**Problem requirements**
List each line of the data that holds the string "Collapse".

------ Records shown ------

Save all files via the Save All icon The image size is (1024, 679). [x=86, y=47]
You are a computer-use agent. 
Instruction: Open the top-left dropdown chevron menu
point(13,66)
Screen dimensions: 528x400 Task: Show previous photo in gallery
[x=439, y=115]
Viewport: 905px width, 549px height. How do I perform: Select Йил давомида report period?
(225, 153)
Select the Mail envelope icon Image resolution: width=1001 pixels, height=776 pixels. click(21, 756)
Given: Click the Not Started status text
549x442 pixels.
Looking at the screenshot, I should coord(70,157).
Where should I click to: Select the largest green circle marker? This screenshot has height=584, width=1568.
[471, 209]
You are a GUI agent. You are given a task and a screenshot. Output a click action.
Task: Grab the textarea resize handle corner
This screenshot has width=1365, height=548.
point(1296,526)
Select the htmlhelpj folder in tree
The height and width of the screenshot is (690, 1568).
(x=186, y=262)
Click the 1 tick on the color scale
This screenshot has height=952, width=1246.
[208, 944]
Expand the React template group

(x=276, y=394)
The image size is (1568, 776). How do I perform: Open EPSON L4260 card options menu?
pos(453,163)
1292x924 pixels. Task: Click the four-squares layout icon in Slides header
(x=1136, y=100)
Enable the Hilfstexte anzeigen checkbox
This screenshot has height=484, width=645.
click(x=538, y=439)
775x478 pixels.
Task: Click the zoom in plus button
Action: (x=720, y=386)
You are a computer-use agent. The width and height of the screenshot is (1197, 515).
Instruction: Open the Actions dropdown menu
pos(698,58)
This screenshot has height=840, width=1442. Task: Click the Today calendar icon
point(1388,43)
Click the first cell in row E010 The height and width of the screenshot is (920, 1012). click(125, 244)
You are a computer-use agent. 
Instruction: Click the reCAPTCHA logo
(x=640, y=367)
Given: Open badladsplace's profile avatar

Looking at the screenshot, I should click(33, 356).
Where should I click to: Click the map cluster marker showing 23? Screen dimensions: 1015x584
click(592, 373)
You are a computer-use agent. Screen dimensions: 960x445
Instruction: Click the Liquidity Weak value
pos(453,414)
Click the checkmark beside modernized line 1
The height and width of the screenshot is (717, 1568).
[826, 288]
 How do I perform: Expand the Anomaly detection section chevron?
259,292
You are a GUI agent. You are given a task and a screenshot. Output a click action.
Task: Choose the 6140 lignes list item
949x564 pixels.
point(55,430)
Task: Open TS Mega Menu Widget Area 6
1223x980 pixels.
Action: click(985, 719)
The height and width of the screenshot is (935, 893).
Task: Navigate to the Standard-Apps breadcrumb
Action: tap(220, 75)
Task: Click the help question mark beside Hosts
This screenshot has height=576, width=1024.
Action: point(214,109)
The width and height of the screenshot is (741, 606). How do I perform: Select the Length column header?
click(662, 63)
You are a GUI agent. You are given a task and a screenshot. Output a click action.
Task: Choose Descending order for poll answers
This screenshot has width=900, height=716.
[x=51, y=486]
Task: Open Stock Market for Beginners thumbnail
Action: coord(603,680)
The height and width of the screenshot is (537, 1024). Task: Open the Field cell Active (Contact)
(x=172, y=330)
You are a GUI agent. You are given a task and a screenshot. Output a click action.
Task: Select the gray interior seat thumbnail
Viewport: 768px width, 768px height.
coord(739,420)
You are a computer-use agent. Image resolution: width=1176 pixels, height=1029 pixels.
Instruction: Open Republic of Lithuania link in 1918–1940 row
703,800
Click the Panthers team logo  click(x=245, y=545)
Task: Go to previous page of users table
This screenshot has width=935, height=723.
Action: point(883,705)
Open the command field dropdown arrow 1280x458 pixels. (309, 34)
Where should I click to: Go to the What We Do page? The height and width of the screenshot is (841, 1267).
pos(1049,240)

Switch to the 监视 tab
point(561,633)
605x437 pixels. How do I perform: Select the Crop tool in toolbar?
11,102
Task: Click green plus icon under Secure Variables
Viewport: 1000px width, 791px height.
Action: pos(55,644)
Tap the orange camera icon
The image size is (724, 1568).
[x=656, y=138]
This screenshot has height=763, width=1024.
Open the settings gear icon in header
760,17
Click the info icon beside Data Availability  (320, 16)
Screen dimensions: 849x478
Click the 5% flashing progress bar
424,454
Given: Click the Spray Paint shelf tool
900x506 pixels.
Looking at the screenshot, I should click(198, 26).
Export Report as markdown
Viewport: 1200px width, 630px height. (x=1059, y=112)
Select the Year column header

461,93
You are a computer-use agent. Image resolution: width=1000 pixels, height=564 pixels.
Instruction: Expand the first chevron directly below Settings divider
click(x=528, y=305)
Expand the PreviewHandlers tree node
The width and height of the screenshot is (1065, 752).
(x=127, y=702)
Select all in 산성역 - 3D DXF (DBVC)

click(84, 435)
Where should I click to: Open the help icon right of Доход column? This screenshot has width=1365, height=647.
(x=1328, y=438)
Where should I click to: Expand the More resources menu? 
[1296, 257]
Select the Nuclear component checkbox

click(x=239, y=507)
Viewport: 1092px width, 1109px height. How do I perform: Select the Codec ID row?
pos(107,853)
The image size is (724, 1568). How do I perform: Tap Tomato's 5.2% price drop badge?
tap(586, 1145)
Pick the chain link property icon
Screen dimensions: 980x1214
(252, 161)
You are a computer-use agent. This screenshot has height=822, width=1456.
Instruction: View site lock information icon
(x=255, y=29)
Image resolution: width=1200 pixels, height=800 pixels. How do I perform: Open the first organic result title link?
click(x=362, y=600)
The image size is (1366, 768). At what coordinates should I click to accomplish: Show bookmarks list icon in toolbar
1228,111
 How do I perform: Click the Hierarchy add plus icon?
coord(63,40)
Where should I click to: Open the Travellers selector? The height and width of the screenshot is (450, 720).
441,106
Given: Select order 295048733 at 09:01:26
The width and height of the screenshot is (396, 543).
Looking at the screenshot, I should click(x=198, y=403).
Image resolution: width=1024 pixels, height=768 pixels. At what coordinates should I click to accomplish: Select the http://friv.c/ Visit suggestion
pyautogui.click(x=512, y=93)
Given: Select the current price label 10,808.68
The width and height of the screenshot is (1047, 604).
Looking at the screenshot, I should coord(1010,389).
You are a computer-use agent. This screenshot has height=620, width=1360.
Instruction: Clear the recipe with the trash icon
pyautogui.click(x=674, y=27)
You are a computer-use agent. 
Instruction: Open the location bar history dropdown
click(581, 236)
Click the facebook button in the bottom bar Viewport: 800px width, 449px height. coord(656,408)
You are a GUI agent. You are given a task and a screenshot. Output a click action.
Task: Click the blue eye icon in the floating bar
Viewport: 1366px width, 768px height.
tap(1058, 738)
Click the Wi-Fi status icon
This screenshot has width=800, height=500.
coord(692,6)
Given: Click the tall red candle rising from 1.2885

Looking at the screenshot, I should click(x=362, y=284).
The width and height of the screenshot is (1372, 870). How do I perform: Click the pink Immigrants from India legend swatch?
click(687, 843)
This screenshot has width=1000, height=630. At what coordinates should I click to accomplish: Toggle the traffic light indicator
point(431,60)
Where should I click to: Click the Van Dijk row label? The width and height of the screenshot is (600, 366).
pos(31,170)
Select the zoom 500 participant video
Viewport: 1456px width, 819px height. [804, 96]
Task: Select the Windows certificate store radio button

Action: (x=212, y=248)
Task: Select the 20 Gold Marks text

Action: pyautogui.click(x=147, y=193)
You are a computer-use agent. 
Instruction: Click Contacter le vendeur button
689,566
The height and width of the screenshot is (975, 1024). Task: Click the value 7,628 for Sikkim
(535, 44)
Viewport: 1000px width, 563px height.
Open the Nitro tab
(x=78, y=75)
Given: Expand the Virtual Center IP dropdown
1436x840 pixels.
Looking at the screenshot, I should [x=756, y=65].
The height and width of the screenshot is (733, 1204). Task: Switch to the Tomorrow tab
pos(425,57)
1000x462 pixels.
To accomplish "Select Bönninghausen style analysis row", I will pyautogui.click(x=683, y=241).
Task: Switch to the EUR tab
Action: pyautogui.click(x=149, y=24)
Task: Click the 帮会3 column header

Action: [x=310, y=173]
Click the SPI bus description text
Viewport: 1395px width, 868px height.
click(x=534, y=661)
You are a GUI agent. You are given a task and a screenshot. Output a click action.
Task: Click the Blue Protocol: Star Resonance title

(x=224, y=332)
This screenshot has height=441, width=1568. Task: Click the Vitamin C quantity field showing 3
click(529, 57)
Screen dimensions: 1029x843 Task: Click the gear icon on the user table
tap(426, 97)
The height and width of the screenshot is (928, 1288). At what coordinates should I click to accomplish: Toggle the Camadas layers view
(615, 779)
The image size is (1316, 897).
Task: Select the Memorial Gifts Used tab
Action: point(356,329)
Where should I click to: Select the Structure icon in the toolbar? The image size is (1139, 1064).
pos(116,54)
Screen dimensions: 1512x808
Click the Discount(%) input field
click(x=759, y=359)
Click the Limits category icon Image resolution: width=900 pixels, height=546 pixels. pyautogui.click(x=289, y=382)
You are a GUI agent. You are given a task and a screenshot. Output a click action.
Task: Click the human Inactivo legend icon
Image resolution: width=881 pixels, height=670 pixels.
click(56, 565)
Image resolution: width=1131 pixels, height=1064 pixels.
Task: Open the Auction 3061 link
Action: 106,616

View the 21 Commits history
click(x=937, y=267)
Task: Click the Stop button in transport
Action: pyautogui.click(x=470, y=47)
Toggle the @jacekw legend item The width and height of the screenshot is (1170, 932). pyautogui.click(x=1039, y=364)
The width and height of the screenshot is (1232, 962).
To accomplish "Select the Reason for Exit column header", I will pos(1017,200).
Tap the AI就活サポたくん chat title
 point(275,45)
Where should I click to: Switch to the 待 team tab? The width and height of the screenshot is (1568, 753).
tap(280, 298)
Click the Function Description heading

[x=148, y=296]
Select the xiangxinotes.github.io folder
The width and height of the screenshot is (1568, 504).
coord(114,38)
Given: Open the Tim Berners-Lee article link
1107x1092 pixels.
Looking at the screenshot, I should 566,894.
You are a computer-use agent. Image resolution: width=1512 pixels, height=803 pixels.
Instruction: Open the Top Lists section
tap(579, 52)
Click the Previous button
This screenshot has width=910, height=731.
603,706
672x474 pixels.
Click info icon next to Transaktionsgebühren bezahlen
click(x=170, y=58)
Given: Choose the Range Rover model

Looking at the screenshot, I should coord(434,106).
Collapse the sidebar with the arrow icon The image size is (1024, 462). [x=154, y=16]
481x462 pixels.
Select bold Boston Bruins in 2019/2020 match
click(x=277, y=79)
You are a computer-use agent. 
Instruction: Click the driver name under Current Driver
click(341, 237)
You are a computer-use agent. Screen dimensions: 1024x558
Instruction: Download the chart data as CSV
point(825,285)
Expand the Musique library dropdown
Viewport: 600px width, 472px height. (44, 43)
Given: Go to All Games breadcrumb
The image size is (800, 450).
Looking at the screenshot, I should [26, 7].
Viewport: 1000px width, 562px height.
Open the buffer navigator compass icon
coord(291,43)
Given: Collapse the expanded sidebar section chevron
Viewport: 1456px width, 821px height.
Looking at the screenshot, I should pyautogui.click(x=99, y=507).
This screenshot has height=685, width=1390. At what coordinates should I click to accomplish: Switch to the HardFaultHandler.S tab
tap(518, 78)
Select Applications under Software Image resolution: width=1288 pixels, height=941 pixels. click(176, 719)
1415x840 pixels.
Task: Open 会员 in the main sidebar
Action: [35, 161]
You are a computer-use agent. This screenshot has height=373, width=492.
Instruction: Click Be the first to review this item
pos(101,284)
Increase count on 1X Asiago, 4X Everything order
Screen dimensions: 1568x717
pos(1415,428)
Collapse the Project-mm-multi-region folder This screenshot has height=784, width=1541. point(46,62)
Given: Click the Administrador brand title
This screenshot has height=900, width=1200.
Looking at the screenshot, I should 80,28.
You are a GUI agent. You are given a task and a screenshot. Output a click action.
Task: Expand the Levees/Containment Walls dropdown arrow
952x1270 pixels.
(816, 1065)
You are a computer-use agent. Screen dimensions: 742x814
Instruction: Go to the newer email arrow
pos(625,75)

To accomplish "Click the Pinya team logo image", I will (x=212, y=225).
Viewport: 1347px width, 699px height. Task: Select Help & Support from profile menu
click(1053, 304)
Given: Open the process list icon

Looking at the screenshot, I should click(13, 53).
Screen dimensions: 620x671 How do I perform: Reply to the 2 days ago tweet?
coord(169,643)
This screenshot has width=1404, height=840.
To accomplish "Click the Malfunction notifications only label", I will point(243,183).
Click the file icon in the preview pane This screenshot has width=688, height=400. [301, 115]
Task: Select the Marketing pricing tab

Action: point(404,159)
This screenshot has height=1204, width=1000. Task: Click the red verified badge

------

**Reply**
Collapse the sidebar with the arrow icon The image size is (1024, 462). [x=154, y=16]
Given: Collapse the expanded sidebar section chevron
Collapse the Project-mm-multi-region folder This screenshot has height=784, width=1541. point(46,62)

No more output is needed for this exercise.